# [TASK REQUIREMENTS]
Render the rows as a JSON list of strings, one string per line, from the first line of the rows through the line containing "(x=300, y=56)", both included. Leave out blank lines.

# [RECORD SET]
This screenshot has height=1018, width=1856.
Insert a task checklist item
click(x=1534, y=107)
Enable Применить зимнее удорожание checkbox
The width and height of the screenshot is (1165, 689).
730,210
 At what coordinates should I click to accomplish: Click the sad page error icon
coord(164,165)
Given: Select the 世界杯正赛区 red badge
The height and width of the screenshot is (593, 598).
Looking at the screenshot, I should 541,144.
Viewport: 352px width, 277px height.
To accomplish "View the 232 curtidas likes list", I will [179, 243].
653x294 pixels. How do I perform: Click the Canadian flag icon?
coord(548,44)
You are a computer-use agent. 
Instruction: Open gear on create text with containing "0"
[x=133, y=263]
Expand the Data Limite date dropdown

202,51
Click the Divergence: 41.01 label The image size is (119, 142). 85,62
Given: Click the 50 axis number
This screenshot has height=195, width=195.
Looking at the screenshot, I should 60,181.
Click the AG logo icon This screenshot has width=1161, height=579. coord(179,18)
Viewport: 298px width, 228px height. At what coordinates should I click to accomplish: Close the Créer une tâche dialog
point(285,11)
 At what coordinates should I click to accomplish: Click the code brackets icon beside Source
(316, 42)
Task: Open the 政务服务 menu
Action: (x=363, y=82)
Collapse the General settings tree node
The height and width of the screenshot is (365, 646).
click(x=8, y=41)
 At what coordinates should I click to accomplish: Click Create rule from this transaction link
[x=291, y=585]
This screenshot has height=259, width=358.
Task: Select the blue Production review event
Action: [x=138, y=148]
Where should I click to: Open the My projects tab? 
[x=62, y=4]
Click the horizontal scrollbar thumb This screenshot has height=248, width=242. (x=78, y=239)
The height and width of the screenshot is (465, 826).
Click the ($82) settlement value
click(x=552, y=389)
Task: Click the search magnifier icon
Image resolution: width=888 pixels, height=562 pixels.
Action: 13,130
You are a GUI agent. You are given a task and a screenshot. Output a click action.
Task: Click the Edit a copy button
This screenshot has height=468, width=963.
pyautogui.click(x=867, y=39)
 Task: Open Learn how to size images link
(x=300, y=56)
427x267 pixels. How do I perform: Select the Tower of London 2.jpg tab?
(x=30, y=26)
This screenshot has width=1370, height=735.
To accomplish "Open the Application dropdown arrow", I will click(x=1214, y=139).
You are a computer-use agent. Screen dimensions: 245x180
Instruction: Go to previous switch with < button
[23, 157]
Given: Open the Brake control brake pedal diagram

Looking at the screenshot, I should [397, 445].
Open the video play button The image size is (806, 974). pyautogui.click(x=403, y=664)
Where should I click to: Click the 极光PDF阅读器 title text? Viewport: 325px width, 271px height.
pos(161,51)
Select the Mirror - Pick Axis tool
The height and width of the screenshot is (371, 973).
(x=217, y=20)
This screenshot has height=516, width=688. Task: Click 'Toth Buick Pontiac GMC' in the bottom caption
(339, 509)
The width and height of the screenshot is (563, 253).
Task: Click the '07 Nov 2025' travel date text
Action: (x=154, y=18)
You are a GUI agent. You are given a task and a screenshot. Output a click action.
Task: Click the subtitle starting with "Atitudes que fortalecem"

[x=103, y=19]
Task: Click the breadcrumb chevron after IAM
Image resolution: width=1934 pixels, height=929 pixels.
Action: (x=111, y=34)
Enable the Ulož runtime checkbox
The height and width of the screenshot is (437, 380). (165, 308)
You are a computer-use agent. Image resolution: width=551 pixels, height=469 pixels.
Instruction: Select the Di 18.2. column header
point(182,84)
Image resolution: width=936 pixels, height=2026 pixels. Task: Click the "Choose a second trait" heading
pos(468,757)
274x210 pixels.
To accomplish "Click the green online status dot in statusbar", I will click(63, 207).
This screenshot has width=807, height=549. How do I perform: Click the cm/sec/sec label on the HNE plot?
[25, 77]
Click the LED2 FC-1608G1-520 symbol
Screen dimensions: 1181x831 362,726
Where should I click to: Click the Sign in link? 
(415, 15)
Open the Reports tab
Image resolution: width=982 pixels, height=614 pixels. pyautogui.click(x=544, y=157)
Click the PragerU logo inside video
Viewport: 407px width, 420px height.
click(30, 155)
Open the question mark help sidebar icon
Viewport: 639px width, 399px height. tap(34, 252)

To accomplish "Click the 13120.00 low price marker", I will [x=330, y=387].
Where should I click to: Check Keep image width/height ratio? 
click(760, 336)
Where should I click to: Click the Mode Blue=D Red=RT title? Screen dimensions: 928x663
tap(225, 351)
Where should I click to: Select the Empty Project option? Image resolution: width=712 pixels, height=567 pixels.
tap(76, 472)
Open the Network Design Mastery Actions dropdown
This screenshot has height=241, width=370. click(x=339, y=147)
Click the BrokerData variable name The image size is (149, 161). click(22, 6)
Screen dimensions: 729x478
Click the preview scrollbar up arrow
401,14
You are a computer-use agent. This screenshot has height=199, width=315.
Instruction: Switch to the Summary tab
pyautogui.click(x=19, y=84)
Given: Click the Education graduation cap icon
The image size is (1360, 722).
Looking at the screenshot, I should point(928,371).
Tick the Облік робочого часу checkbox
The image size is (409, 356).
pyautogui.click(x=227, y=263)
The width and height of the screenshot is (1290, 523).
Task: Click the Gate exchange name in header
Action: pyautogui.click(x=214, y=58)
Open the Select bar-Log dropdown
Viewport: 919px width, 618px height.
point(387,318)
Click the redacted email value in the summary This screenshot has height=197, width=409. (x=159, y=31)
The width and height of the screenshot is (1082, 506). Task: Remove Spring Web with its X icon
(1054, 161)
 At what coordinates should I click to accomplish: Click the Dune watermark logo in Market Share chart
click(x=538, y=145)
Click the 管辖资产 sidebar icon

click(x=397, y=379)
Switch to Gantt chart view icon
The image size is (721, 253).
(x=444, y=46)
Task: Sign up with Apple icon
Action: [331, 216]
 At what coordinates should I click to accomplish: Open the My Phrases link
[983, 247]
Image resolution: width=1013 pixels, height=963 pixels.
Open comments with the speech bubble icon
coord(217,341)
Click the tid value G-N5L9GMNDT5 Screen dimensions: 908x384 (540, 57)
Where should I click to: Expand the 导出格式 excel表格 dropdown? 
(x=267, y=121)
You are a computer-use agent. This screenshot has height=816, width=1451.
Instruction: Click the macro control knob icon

# [SOLUTION FOR THIS EXERCISE]
[
  "This screenshot has height=1018, width=1856.",
  "Insert a task checklist item",
  "click(x=1534, y=107)",
  "Enable Применить зимнее удорожание checkbox",
  "The width and height of the screenshot is (1165, 689).",
  "730,210",
  " At what coordinates should I click to accomplish: Click the sad page error icon",
  "coord(164,165)",
  "Given: Select the 世界杯正赛区 red badge",
  "The height and width of the screenshot is (593, 598).",
  "Looking at the screenshot, I should 541,144.",
  "Viewport: 352px width, 277px height.",
  "To accomplish \"View the 232 curtidas likes list\", I will [179, 243].",
  "653x294 pixels. How do I perform: Click the Canadian flag icon?",
  "coord(548,44)",
  "You are a computer-use agent. ",
  "Instruction: Open gear on create text with containing \"0\"",
  "[x=133, y=263]",
  "Expand the Data Limite date dropdown",
  "202,51",
  "Click the Divergence: 41.01 label The image size is (119, 142). 85,62",
  "Given: Click the 50 axis number",
  "This screenshot has height=195, width=195.",
  "Looking at the screenshot, I should 60,181.",
  "Click the AG logo icon This screenshot has width=1161, height=579. coord(179,18)",
  "Viewport: 298px width, 228px height. At what coordinates should I click to accomplish: Close the Créer une tâche dialog",
  "point(285,11)",
  " At what coordinates should I click to accomplish: Click the code brackets icon beside Source",
  "(316, 42)",
  "Task: Open the 政务服务 menu",
  "Action: (x=363, y=82)",
  "Collapse the General settings tree node",
  "The height and width of the screenshot is (365, 646).",
  "click(x=8, y=41)",
  " At what coordinates should I click to accomplish: Click Create rule from this transaction link",
  "[x=291, y=585]",
  "This screenshot has height=259, width=358.",
  "Task: Select the blue Production review event",
  "Action: [x=138, y=148]",
  "Where should I click to: Open the My projects tab? ",
  "[x=62, y=4]",
  "Click the horizontal scrollbar thumb This screenshot has height=248, width=242. (x=78, y=239)",
  "The height and width of the screenshot is (465, 826).",
  "Click the ($82) settlement value",
  "click(x=552, y=389)",
  "Task: Click the search magnifier icon",
  "Image resolution: width=888 pixels, height=562 pixels.",
  "Action: 13,130",
  "You are a GUI agent. You are given a task and a screenshot. Output a click action.",
  "Task: Click the Edit a copy button",
  "This screenshot has height=468, width=963.",
  "pyautogui.click(x=867, y=39)",
  " Task: Open Learn how to size images link",
  "(x=300, y=56)"
]